While this study is the first to investigate risk-taking behavior and associated neural activity in FHP and FHN youth, limitations and future directions should be discussed. First, since the current findings indicate atypical frontal and cerebellar risk-related brain activity in FHP adolescents, which might help to explain the greater alcohol-associated risk-taking later seen in FHP young adults (LaBrie et al., 2009
), prospective longitudinal study designs are crucial for determining these cause and effect relationships. Second, the current study did not find any relationship between FHD and decision-making related behavior or brain response. This may be due to a narrow range and overall low mean of FHD scores in this sample, which may have precluded detection of these relationships. Additionally, the influence of both genetic and environmental factors on brain and behavior phenotypes related to a family history of alcoholism may differ by participant, increasing the difficulty of FHD to provide a clear linear relationship to brain and behavioral measures. While we assessed family history of alcoholism by interviewing both parent and youth, multiple adult informants could provide more precise information. Third, due to a small sample size, we were unable to analyze sex differences associated with family history status risk, an important future direction, particularly given previous work indicating sex differences in FHP youth (Silveri et al., 2008
). Finally, since there are limitations in interpreting the relationship of risk-taking during a monetary decision-making task to risky behaviors surrounding alcohol use, developing non-monetary tasks to assess risky decision-making during adolescence will also be important.
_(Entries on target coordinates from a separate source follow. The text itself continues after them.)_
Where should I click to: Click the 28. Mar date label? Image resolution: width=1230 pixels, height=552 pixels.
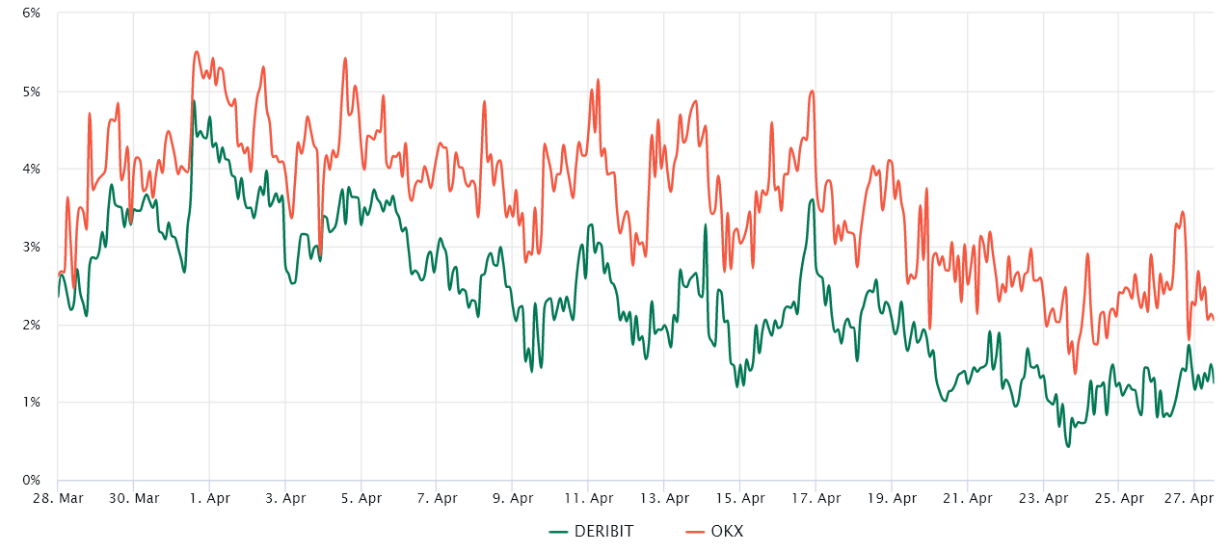57,498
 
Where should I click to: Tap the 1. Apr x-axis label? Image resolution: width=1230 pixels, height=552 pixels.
209,498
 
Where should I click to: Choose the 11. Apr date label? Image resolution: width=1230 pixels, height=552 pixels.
588,498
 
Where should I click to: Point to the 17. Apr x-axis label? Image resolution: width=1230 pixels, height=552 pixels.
816,498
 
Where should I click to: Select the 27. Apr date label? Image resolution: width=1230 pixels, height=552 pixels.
1194,498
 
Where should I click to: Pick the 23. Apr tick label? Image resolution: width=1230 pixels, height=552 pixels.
1043,498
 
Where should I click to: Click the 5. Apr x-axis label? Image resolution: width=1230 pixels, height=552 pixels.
361,498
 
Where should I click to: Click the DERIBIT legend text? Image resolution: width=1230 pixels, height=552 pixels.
603,531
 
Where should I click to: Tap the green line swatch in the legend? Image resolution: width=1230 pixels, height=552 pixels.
559,531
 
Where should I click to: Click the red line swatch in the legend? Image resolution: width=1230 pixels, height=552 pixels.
694,531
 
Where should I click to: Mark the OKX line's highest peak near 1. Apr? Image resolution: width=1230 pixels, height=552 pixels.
196,52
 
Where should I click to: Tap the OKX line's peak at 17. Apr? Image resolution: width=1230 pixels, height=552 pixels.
812,92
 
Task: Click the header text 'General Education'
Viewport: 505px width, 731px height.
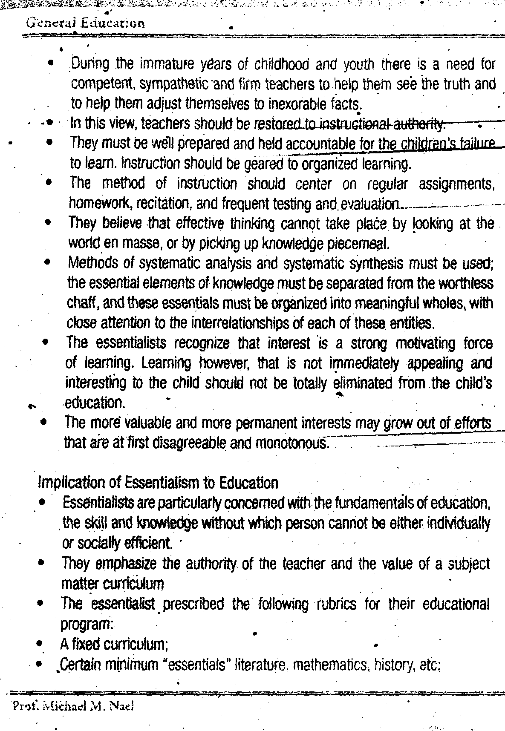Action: tap(85, 23)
In conclusion, the current study found weaker risk-related brain activity during decision-making in prefrontal and cerebellar regions in FHP youth compared to FHN peers. Importantly, despite the lack of differences in risk-taking behavior, these findings emphasize that atypical neural activity exists during decision-making, in the absence of alcohol abuse, in youth with a familial history of alcoholism. This could render FHP youth vulnerable to poor decision-making, such as the initiation of heavy alcohol use. Previous studies showing atypical brain response in FHP youth during tasks of executive functioning (Schweinsburg et al., 2004
; Spadoni et al., 2008
), along with current findings of aberrant brain activity in regions implicated in cognitive control, indicate that future work is necessary to understand how these deficits contribute to the higher rates of AUDs seen in FHP adolescents.